── Einträge ──

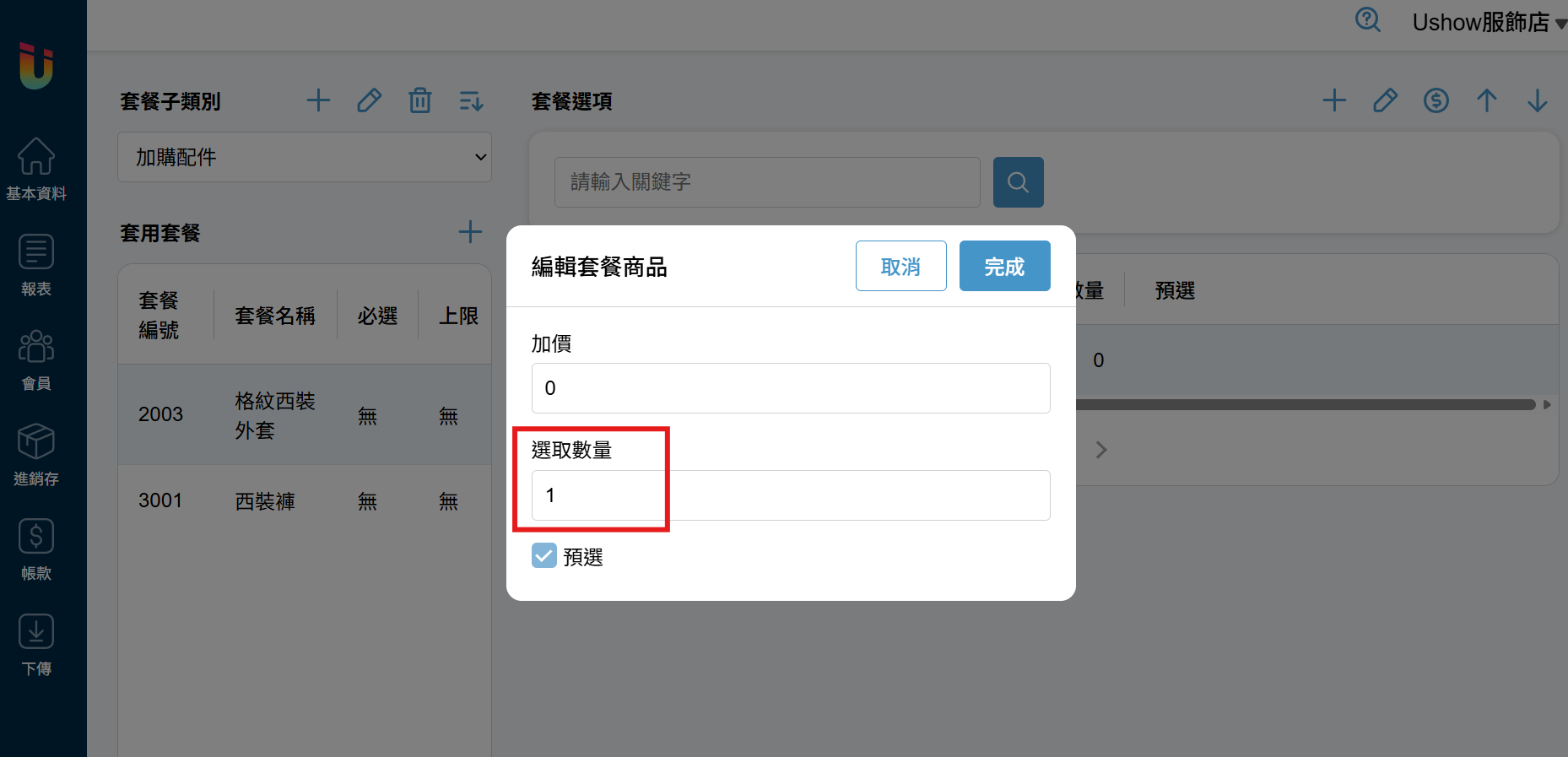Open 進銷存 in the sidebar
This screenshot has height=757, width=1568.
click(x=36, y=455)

───
── Einträge ──

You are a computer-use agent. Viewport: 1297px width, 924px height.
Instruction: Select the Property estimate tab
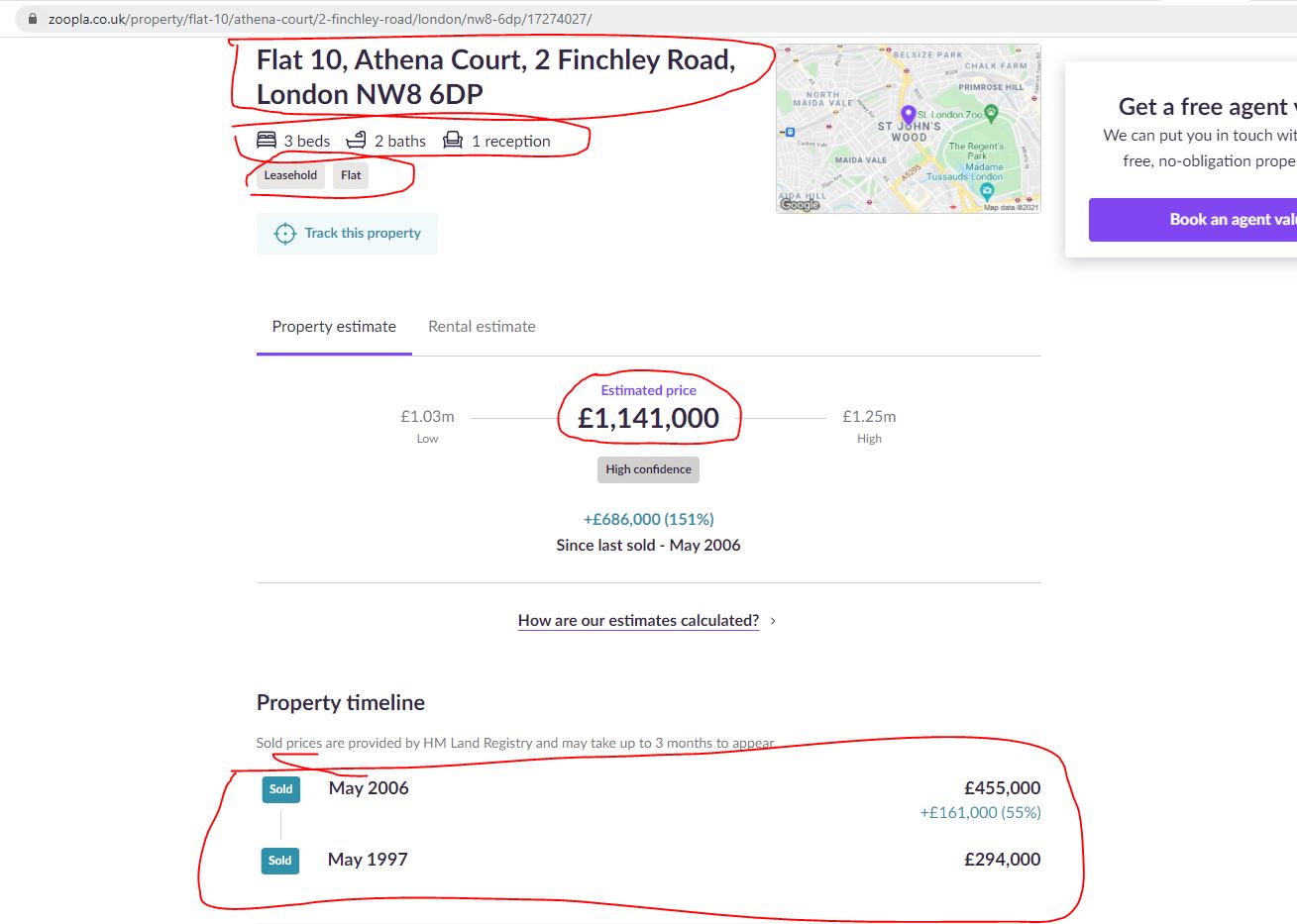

───

Arbeitsanweisung >> Entnimm bitte den Einträgen oben die Zeilen von der Zeile mit „Open 進銷存 in the sidebar“ bis einschließlich der Zeile mit „click(x=36, y=455)“ und gib sie wortgetreu wieder. Lass die Bilder dabei weg.

Ausgabe >>
Open 進銷存 in the sidebar
This screenshot has height=757, width=1568.
click(x=36, y=455)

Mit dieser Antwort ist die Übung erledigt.